=== SHORT PROBLEM ===
Give the listing below as a Markdown table with the columns "Row" and "Listing line," putting each line in its own numbered row and leaving out blank lines.

[Items listed in a dataset]
■ ■ ■ ■ ■ ■ ■
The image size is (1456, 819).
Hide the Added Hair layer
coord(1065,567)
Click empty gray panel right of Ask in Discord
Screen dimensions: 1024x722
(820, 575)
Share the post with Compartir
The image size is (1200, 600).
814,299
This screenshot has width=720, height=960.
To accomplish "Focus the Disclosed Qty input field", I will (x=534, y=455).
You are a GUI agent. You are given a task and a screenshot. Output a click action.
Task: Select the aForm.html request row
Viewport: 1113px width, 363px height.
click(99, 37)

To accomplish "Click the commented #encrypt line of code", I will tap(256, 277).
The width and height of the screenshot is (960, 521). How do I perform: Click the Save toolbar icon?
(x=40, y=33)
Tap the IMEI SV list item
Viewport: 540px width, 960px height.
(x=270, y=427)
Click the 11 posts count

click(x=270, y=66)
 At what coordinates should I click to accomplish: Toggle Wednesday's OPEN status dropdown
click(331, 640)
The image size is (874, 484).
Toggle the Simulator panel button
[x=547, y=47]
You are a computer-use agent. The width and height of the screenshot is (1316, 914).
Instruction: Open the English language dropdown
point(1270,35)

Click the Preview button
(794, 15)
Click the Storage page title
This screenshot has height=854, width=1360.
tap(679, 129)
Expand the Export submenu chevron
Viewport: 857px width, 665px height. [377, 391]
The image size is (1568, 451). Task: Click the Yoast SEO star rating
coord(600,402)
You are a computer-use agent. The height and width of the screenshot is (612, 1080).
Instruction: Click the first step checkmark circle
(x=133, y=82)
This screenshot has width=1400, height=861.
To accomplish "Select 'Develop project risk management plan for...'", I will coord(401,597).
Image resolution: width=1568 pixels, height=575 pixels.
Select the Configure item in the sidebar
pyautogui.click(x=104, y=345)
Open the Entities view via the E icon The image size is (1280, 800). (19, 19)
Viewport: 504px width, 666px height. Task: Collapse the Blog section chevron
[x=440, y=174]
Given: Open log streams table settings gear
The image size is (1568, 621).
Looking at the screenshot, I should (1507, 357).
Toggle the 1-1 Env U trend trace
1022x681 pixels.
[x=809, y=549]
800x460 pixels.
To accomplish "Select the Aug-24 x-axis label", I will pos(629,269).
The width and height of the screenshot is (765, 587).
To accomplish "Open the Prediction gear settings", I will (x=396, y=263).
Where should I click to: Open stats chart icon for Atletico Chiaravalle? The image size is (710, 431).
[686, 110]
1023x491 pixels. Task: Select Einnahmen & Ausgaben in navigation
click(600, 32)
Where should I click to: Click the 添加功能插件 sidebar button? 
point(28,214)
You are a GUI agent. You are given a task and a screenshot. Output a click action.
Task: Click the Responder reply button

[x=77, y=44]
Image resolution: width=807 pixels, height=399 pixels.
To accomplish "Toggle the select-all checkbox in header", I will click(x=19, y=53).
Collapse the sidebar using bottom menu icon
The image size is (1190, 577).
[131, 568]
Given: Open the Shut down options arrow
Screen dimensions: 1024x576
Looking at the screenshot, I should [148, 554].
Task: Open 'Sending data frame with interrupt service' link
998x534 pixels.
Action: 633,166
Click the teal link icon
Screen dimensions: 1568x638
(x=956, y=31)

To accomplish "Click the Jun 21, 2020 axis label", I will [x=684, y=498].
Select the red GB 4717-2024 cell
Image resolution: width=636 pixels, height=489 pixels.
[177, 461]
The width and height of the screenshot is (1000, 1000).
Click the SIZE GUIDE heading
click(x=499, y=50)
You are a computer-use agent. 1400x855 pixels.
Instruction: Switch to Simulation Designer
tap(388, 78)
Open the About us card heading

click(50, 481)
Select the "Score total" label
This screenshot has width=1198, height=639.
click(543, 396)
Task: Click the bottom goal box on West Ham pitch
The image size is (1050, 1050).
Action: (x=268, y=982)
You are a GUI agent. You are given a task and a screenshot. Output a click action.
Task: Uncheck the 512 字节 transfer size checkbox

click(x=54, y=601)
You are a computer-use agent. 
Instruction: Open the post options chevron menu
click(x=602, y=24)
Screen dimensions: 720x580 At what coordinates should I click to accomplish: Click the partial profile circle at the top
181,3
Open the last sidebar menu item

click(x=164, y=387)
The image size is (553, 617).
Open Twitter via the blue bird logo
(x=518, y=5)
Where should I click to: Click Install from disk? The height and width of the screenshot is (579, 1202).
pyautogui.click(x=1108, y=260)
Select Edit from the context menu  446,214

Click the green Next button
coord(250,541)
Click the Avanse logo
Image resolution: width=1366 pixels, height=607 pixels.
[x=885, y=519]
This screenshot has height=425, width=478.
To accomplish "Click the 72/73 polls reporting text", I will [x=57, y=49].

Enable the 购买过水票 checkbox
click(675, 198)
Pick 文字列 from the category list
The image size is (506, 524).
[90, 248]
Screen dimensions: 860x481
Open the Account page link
■ ■ ■ ■ ■ ■ ■
=== WORKED ANSWER ===
| Row | Listing line |
|---|---|
| 1 | The image size is (1456, 819). |
| 2 | Hide the Added Hair layer |
| 3 | coord(1065,567) |
| 4 | Click empty gray panel right of Ask in Discord |
| 5 | Screen dimensions: 1024x722 |
| 6 | (820, 575) |
| 7 | Share the post with Compartir |
| 8 | The image size is (1200, 600). |
| 9 | 814,299 |
| 10 | This screenshot has width=720, height=960. |
| 11 | To accomplish "Focus the Disclosed Qty input field", I will (x=534, y=455). |
| 12 | You are a GUI agent. You are given a task and a screenshot. Output a click action. |
| 13 | Task: Select the aForm.html request row |
| 14 | Viewport: 1113px width, 363px height. |
| 15 | click(99, 37) |
| 16 | To accomplish "Click the commented #encrypt line of code", I will tap(256, 277). |
| 17 | The width and height of the screenshot is (960, 521). How do I perform: Click the Save toolbar icon? |
| 18 | (x=40, y=33) |
| 19 | Tap the IMEI SV list item |
| 20 | Viewport: 540px width, 960px height. |
| 21 | (x=270, y=427) |
| 22 | Click the 11 posts count |
| 23 | click(x=270, y=66) |
| 24 |  At what coordinates should I click to accomplish: Toggle Wednesday's OPEN status dropdown |
| 25 | click(331, 640) |
| 26 | The image size is (874, 484). |
| 27 | Toggle the Simulator panel button |
| 28 | [x=547, y=47] |
| 29 | You are a computer-use agent. The width and height of the screenshot is (1316, 914). |
| 30 | Instruction: Open the English language dropdown |
| 31 | point(1270,35) |
| 32 | Click the Preview button |
| 33 | (794, 15) |
| 34 | Click the Storage page title |
| 35 | This screenshot has height=854, width=1360. |
| 36 | tap(679, 129) |
| 37 | Expand the Export submenu chevron |
| 38 | Viewport: 857px width, 665px height. [377, 391] |
| 39 | The image size is (1568, 451). Task: Click the Yoast SEO star rating |
| 40 | coord(600,402) |
| 41 | You are a computer-use agent. The height and width of the screenshot is (612, 1080). |
| 42 | Instruction: Click the first step checkmark circle |
| 43 | (x=133, y=82) |
| 44 | This screenshot has width=1400, height=861. |
| 45 | To accomplish "Select 'Develop project risk management plan for...'", I will coord(401,597). |
| 46 | Image resolution: width=1568 pixels, height=575 pixels. |
| 47 | Select the Configure item in the sidebar |
| 48 | pyautogui.click(x=104, y=345) |
| 49 | Open the Entities view via the E icon The image size is (1280, 800). (19, 19) |
| 50 | Viewport: 504px width, 666px height. Task: Collapse the Blog section chevron |
| 51 | [x=440, y=174] |
| 52 | Given: Open log streams table settings gear |
| 53 | The image size is (1568, 621). |
| 54 | Looking at the screenshot, I should (1507, 357). |
| 55 | Toggle the 1-1 Env U trend trace |
| 56 | 1022x681 pixels. |
| 57 | [x=809, y=549] |
| 58 | 800x460 pixels. |
| 59 | To accomplish "Select the Aug-24 x-axis label", I will pos(629,269). |
| 60 | The width and height of the screenshot is (765, 587). |
| 61 | To accomplish "Open the Prediction gear settings", I will (x=396, y=263). |
| 62 | Where should I click to: Open stats chart icon for Atletico Chiaravalle? The image size is (710, 431). |
| 63 | [686, 110] |
| 64 | 1023x491 pixels. Task: Select Einnahmen & Ausgaben in navigation |
| 65 | click(600, 32) |
| 66 | Where should I click to: Click the 添加功能插件 sidebar button?  |
| 67 | point(28,214) |
| 68 | You are a GUI agent. You are given a task and a screenshot. Output a click action. |
| 69 | Task: Click the Responder reply button |
| 70 | [x=77, y=44] |
| 71 | Image resolution: width=807 pixels, height=399 pixels. |
| 72 | To accomplish "Toggle the select-all checkbox in header", I will click(x=19, y=53). |
| 73 | Collapse the sidebar using bottom menu icon |
| 74 | The image size is (1190, 577). |
| 75 | [131, 568] |
| 76 | Given: Open the Shut down options arrow |
| 77 | Screen dimensions: 1024x576 |
| 78 | Looking at the screenshot, I should [148, 554]. |
| 79 | Task: Open 'Sending data frame with interrupt service' link |
| 80 | 998x534 pixels. |
| 81 | Action: 633,166 |
| 82 | Click the teal link icon |
| 83 | Screen dimensions: 1568x638 |
| 84 | (x=956, y=31) |
| 85 | To accomplish "Click the Jun 21, 2020 axis label", I will [x=684, y=498]. |
| 86 | Select the red GB 4717-2024 cell |
| 87 | Image resolution: width=636 pixels, height=489 pixels. |
| 88 | [177, 461] |
| 89 | The width and height of the screenshot is (1000, 1000). |
| 90 | Click the SIZE GUIDE heading |
| 91 | click(x=499, y=50) |
| 92 | You are a computer-use agent. 1400x855 pixels. |
| 93 | Instruction: Switch to Simulation Designer |
| 94 | tap(388, 78) |
| 95 | Open the About us card heading |
| 96 | click(50, 481) |
| 97 | Select the "Score total" label |
| 98 | This screenshot has width=1198, height=639. |
| 99 | click(543, 396) |
| 100 | Task: Click the bottom goal box on West Ham pitch |
| 101 | The image size is (1050, 1050). |
| 102 | Action: (x=268, y=982) |
| 103 | You are a GUI agent. You are given a task and a screenshot. Output a click action. |
| 104 | Task: Uncheck the 512 字节 transfer size checkbox |
| 105 | click(x=54, y=601) |
| 106 | You are a computer-use agent.  |
| 107 | Instruction: Open the post options chevron menu |
| 108 | click(x=602, y=24) |
| 109 | Screen dimensions: 720x580 At what coordinates should I click to accomplish: Click the partial profile circle at the top |
| 110 | 181,3 |
| 111 | Open the last sidebar menu item |
| 112 | click(x=164, y=387) |
| 113 | The image size is (553, 617). |
| 114 | Open Twitter via the blue bird logo |
| 115 | (x=518, y=5) |
| 116 | Where should I click to: Click Install from disk? The height and width of the screenshot is (579, 1202). |
| 117 | pyautogui.click(x=1108, y=260) |
| 118 | Select Edit from the context menu  446,214 |
| 119 | Click the green Next button |
| 120 | coord(250,541) |
| 121 | Click the Avanse logo |
| 122 | Image resolution: width=1366 pixels, height=607 pixels. |
| 123 | [x=885, y=519] |
| 124 | This screenshot has height=425, width=478. |
| 125 | To accomplish "Click the 72/73 polls reporting text", I will [x=57, y=49]. |
| 126 | Enable the 购买过水票 checkbox |
| 127 | click(675, 198) |
| 128 | Pick 文字列 from the category list |
| 129 | The image size is (506, 524). |
| 130 | [90, 248] |
| 131 | Screen dimensions: 860x481 |
| 132 | Open the Account page link |